Two-dimensional mathematical modeling of flame spread behavior of biodiesel droplet through the percolation approach

Abstract

It is crucial to improve the understanding of biodiesel fuel spray combustion due to the improvement of efficiency and performance in diesel engines. The experiments have been performed on the biodiesel droplet combustion, but the findings have not been fully utilized to elucidate the real phenomenon in the spray combustion. Therefore, the objective of this mathematical modeling is to create a theoretical link between biodiesel droplet combustion experiments and the spray combustion phenomenon of diesel engines.

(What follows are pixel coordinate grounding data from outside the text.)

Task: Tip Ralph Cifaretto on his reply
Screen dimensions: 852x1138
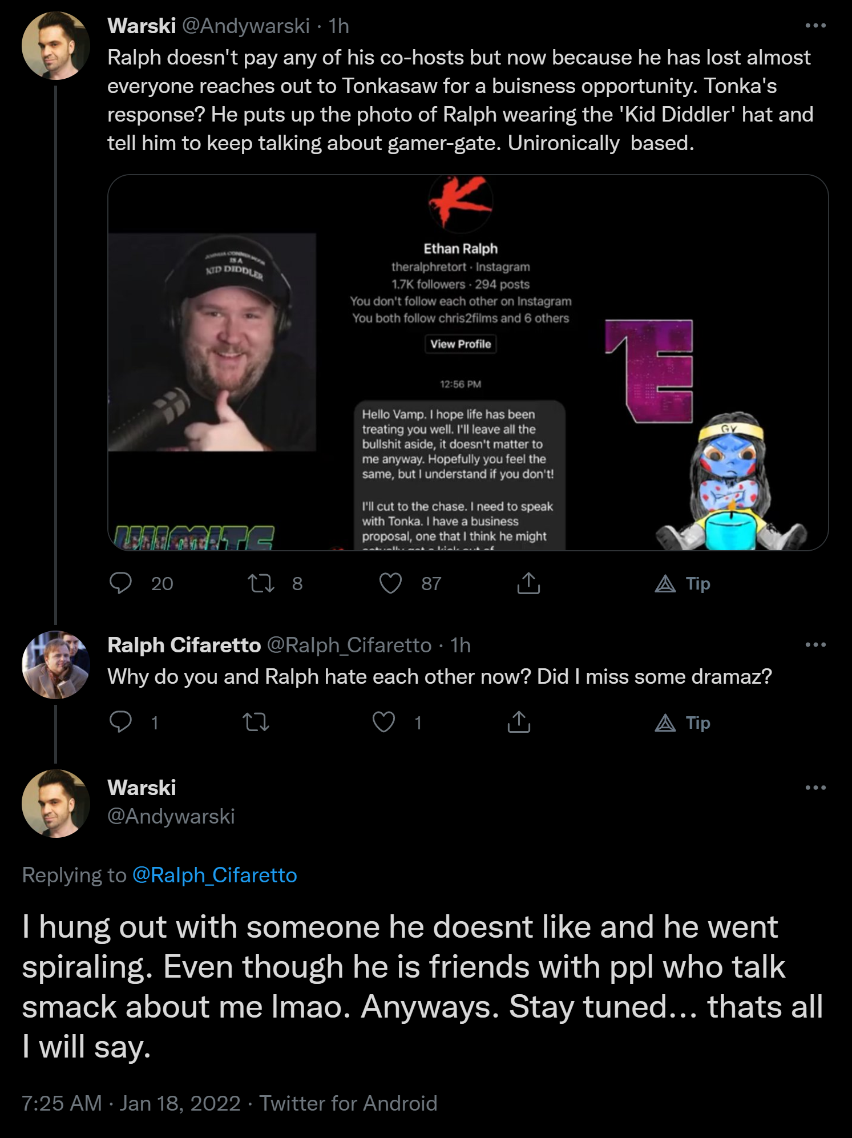Action: (x=683, y=723)
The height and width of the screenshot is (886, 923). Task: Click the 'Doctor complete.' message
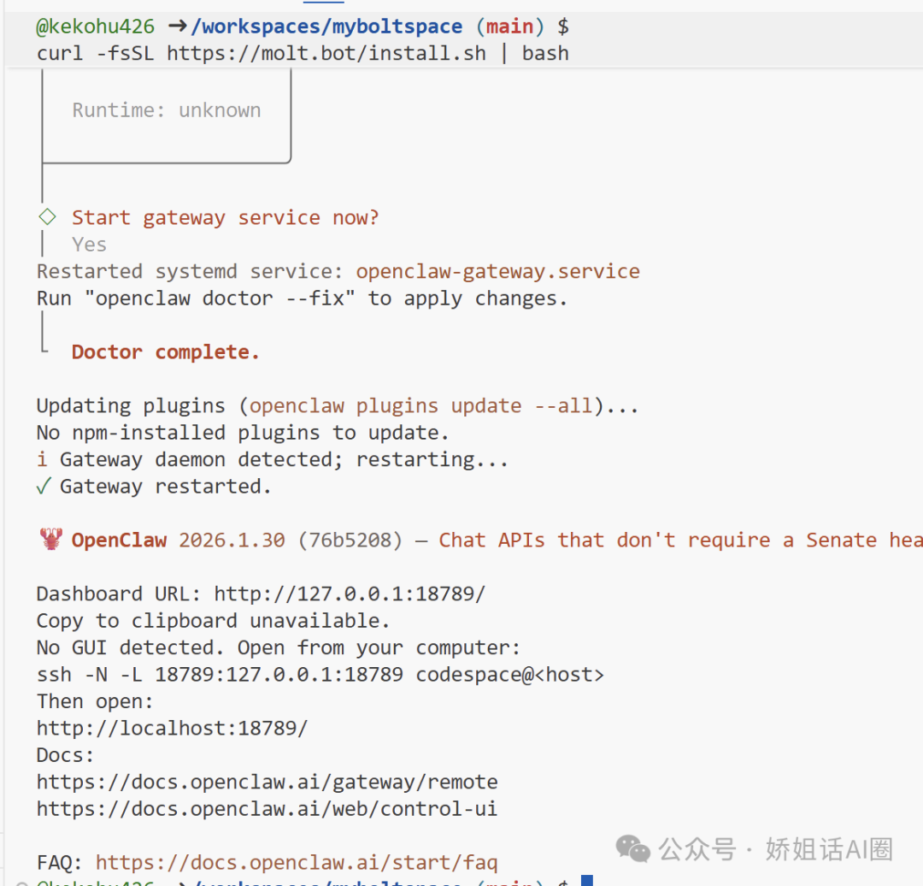(x=165, y=352)
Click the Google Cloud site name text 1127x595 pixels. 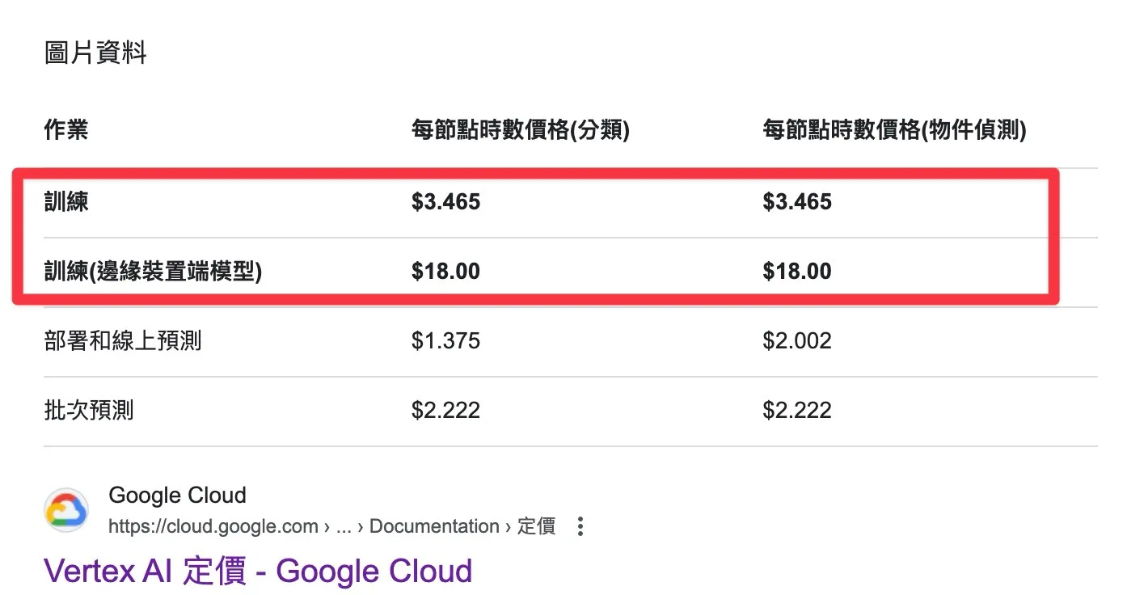coord(177,495)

The simulation parameters are taken from flame-spread characteristics of bio-diesel droplets in microgravity experiments. The mathematical modeling used the percolation approach. The mathematical modeling was created based on the biodiesel droplet array experiment in microgravity. It paid attention to flame spread limit distance (S/d0)limit = 7 without droplet interaction. The mean droplet spacing (S/d0)m, lattice size (NL/d0), and also lattice point interval (L/d0) was varied to investigate the behavior of flame spread in large-scale droplet clouds. The simulations show that the occurrence probability of group combustion (OPGC) and flame spread behavior are greatly influenced by mean droplet spacing (S/d0)m.